• _BRIEF_:
Copy every line that holds the string "chart" from the data below.

[Records drawn from a dataset]
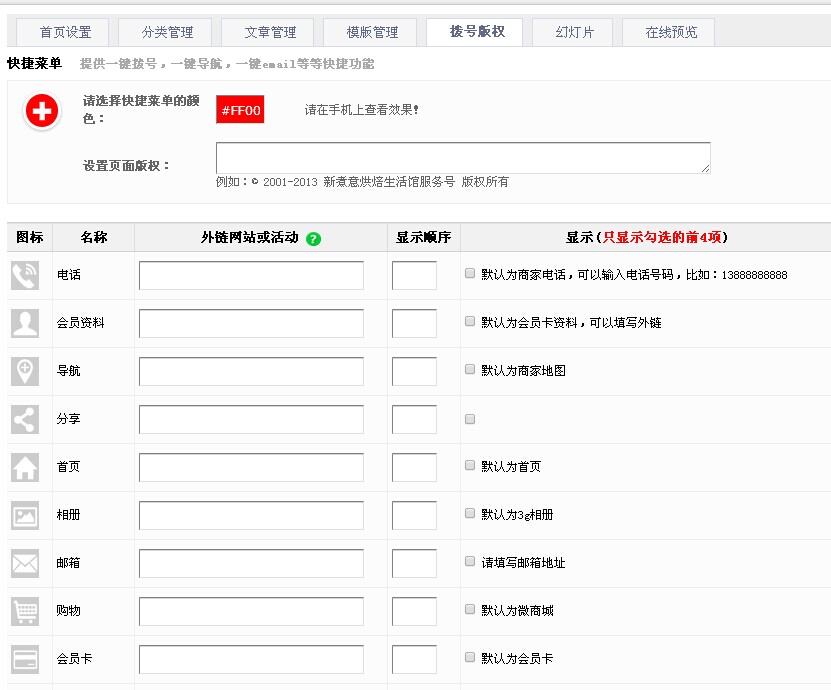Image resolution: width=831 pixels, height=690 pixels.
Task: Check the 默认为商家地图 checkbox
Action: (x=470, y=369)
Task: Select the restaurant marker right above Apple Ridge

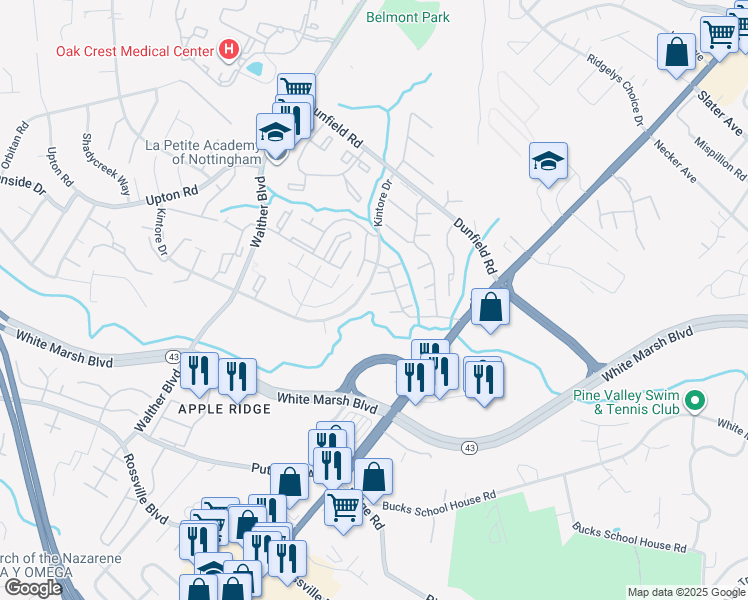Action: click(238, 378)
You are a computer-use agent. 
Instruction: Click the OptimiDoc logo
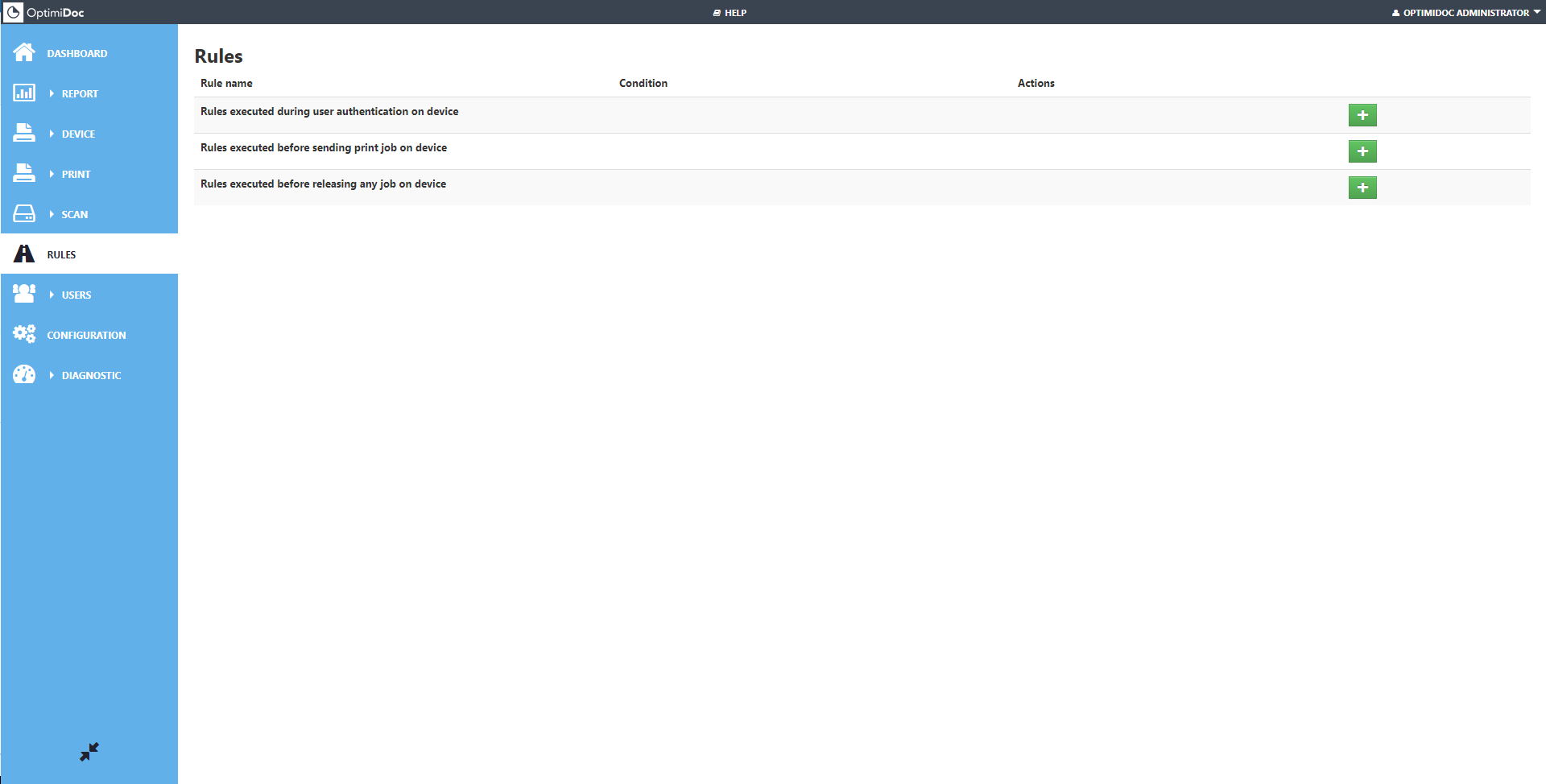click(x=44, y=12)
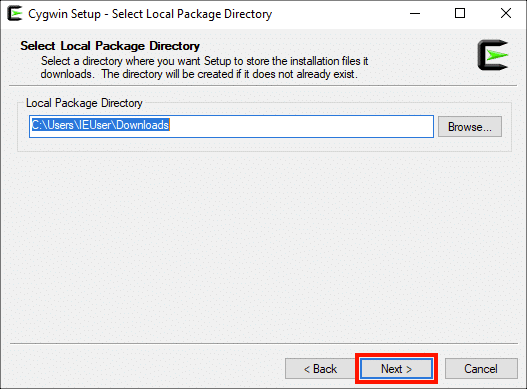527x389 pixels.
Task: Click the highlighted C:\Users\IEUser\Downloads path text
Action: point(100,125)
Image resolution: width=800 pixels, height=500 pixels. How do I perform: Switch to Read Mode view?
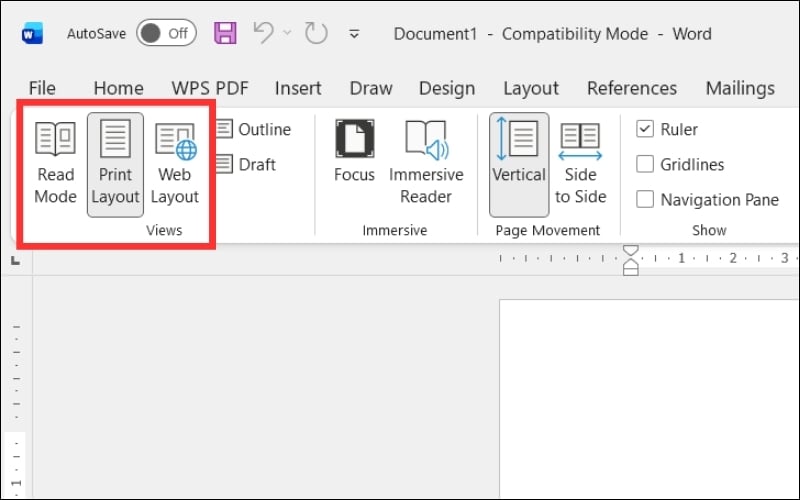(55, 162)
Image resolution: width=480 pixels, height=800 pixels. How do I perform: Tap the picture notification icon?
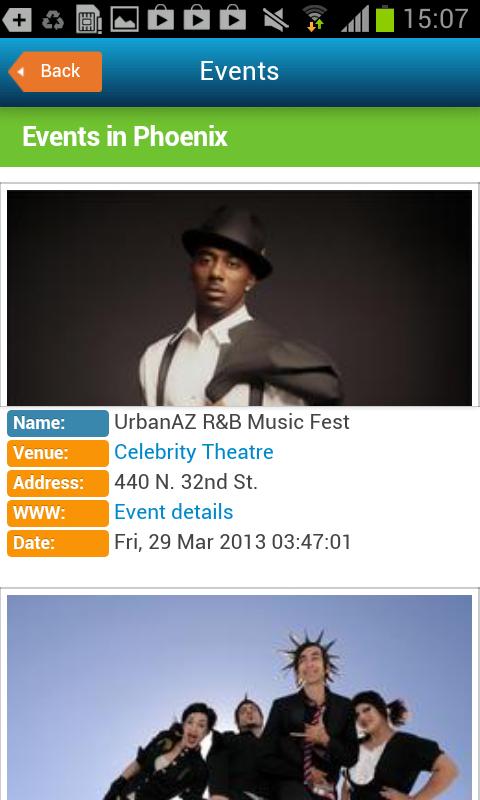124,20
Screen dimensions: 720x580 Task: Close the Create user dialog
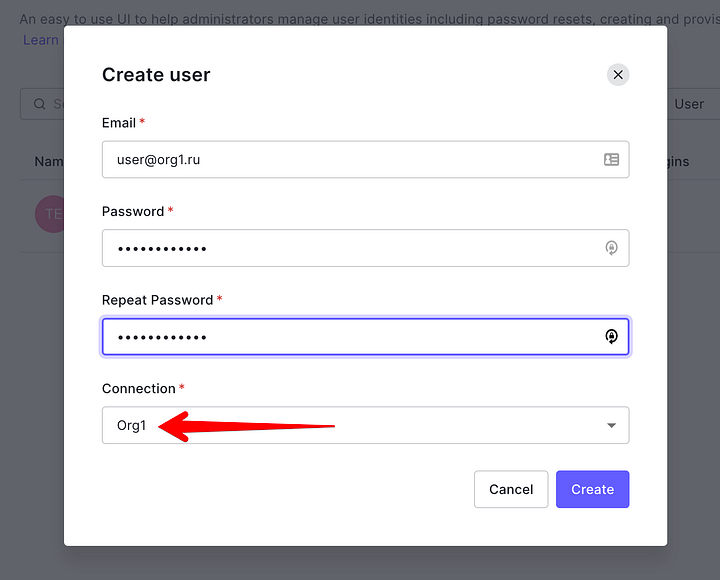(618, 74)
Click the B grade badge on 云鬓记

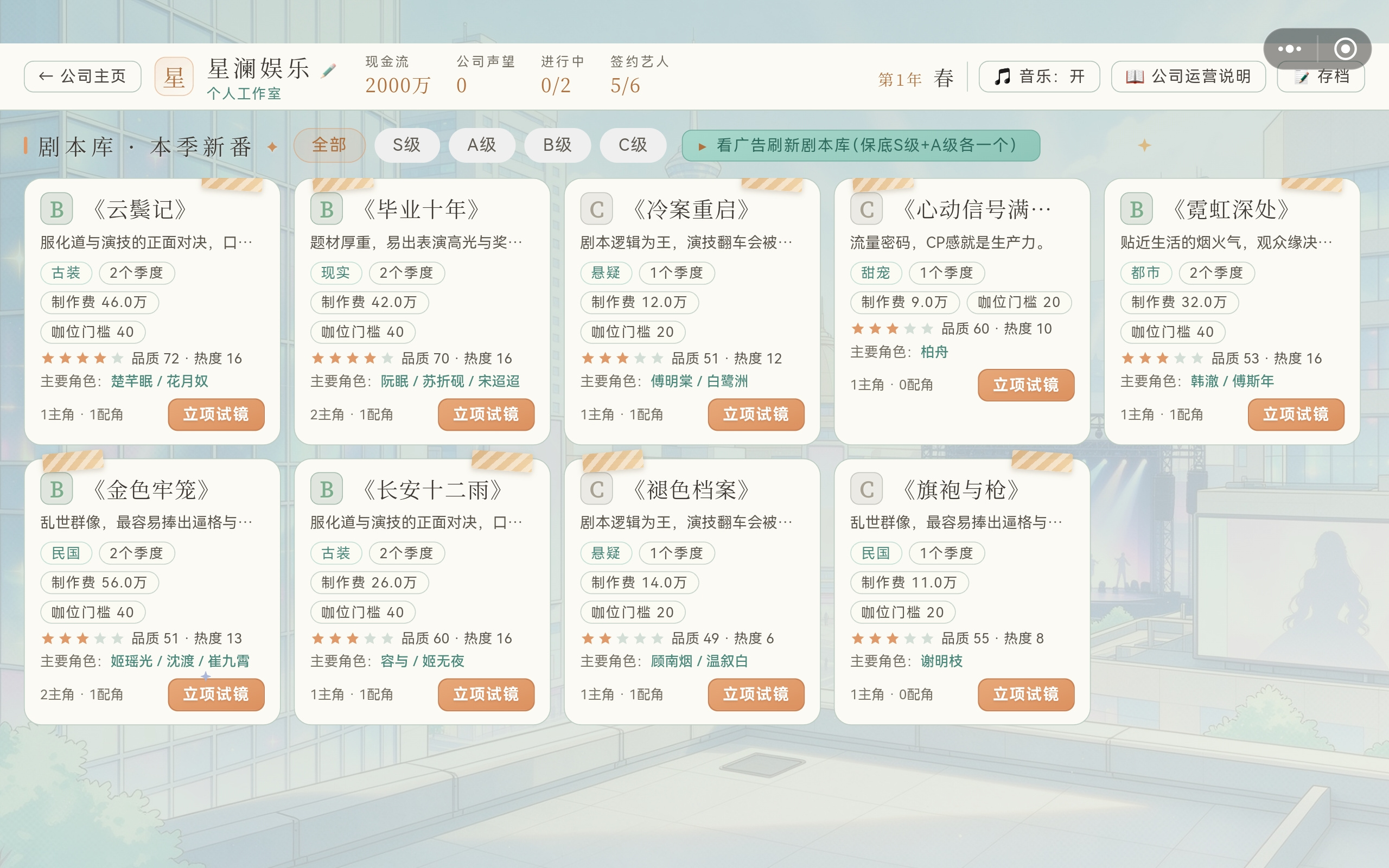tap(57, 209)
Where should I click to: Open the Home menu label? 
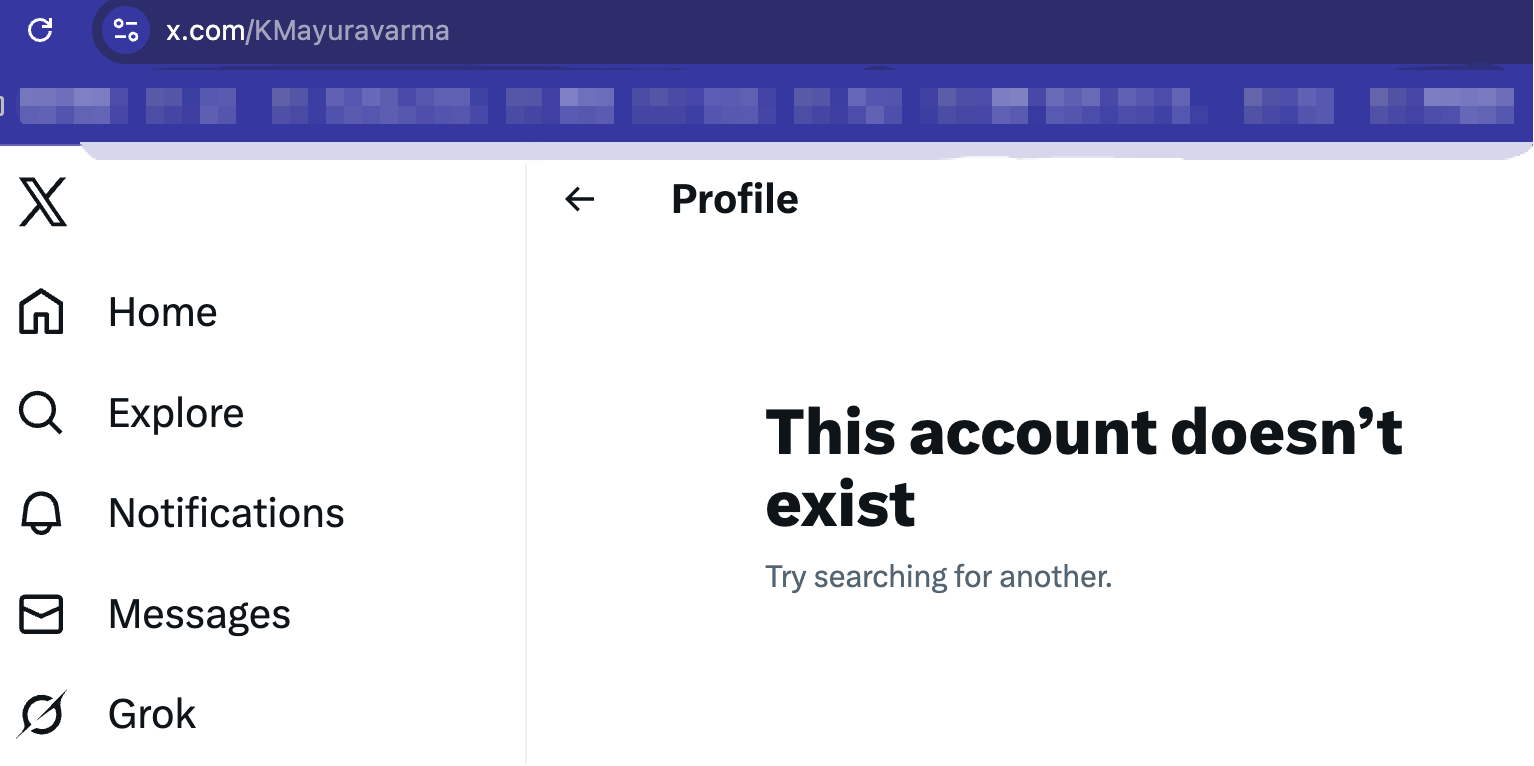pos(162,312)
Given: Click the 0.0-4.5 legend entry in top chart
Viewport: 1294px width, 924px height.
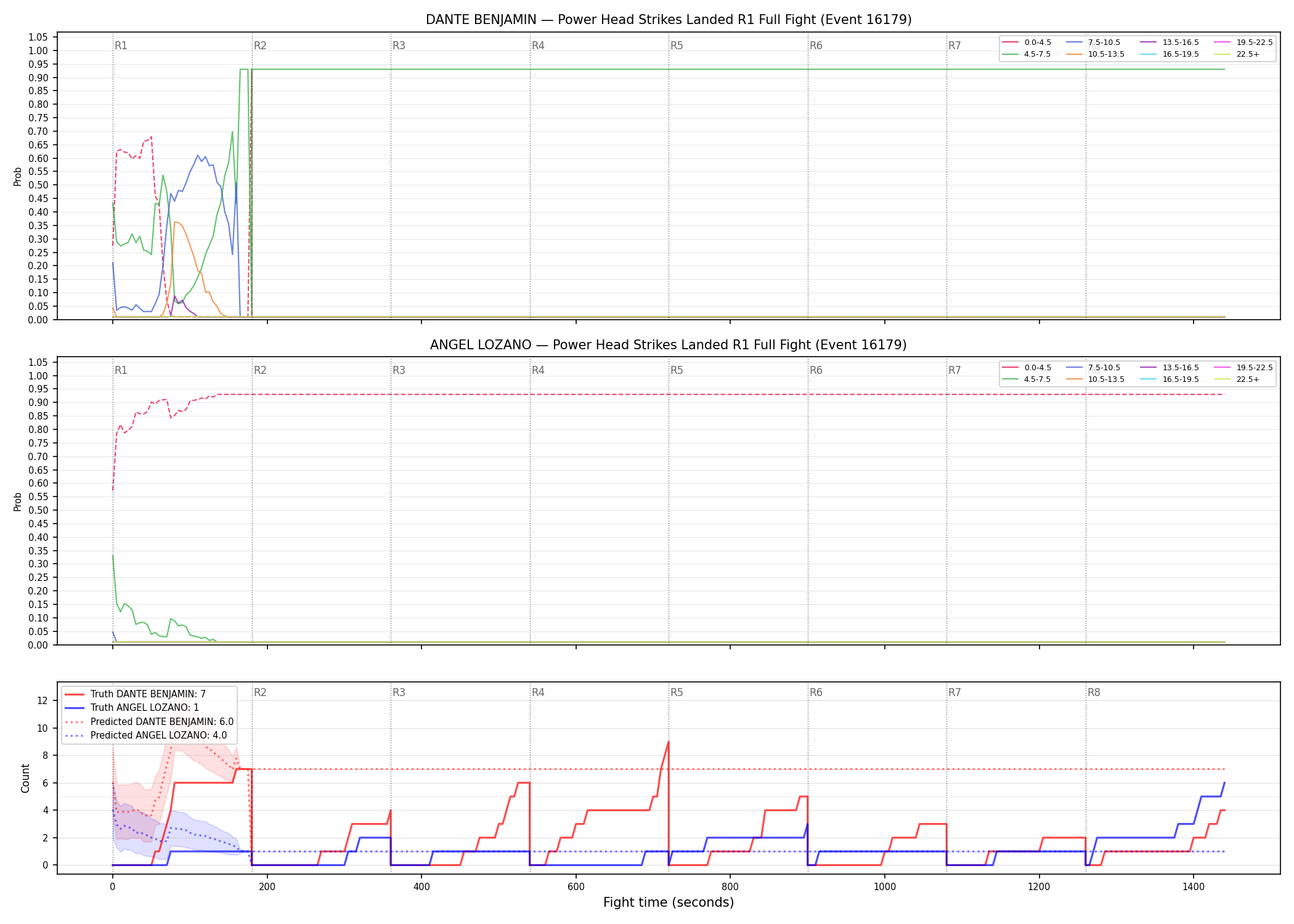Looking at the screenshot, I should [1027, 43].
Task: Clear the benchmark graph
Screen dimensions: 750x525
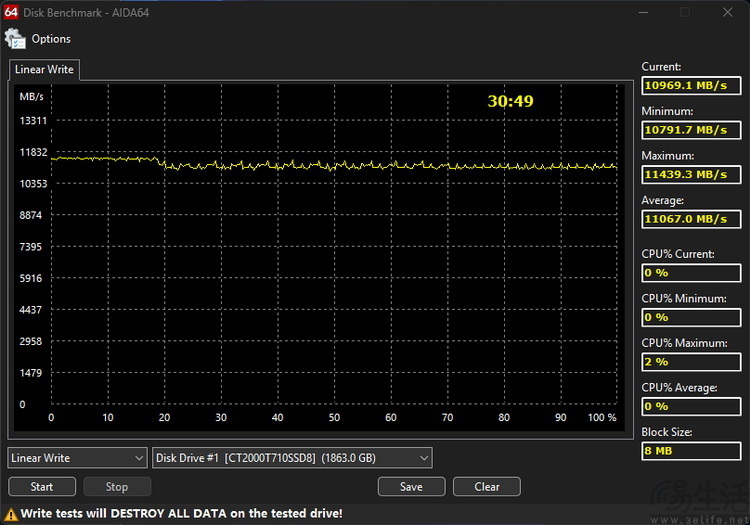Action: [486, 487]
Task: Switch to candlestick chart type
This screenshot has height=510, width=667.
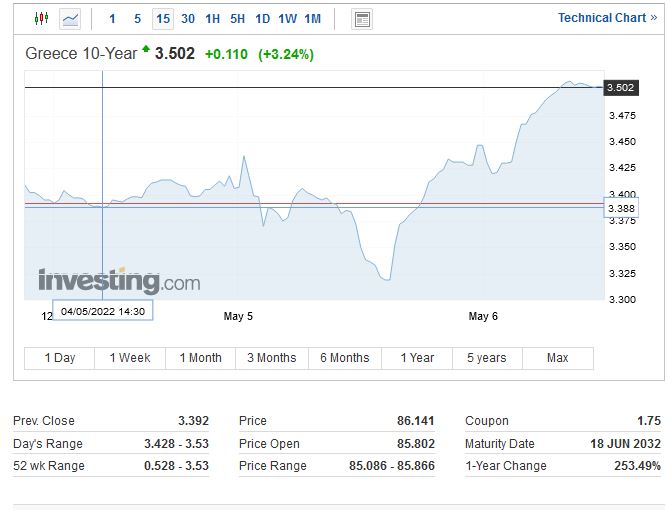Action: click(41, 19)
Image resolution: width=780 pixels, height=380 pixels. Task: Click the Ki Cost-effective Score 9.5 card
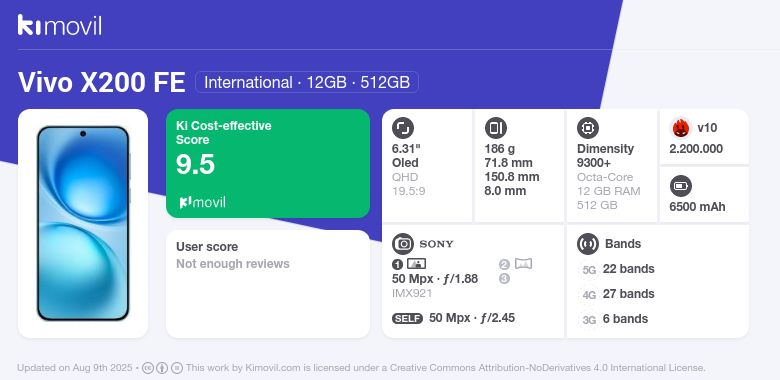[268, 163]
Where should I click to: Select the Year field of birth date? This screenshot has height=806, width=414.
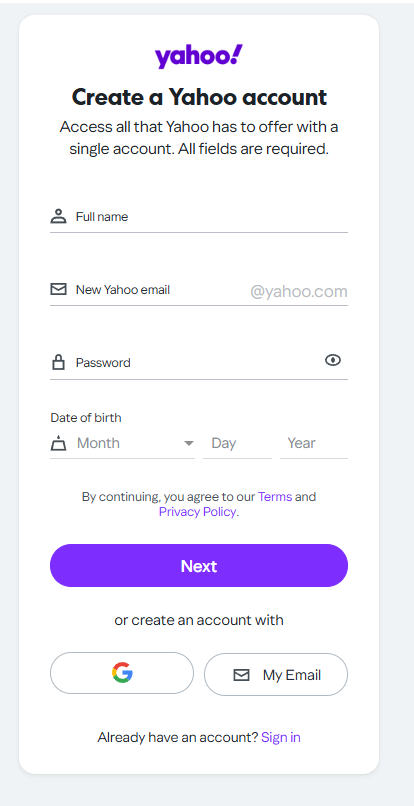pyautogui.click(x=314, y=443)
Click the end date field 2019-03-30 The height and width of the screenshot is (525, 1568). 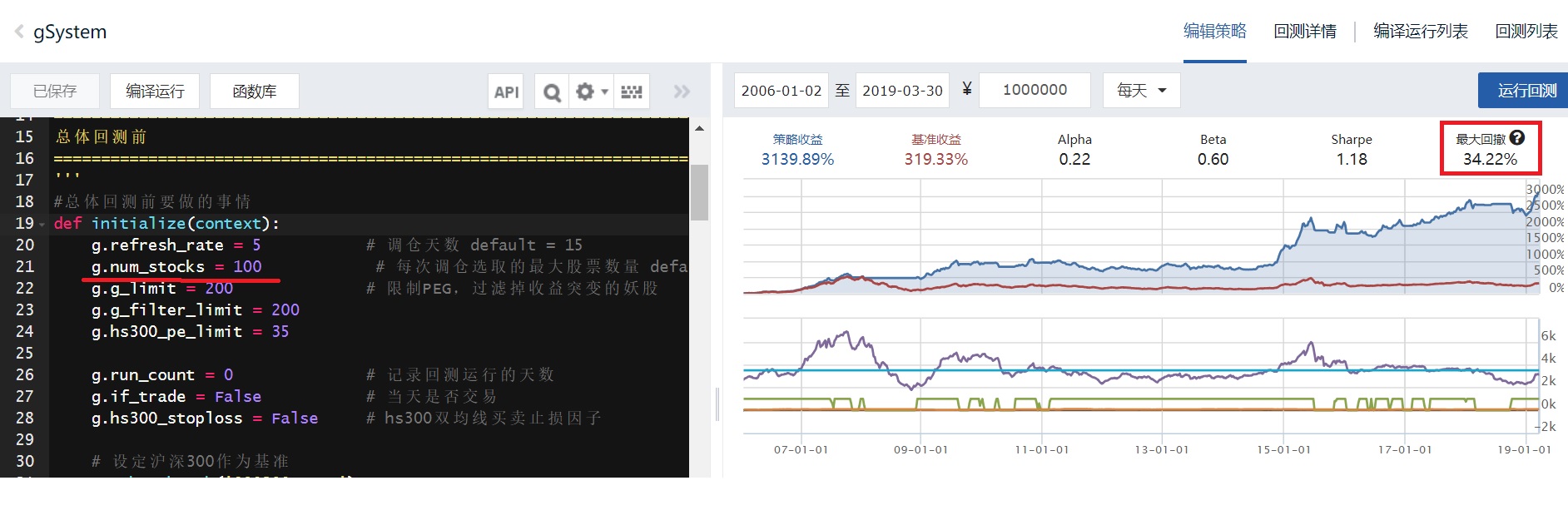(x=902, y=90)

• _EXERCISE RESPONSE_:
Given: Click the 0.0-4.5 legend entry in top chart
Task: Switch to candlestick chart type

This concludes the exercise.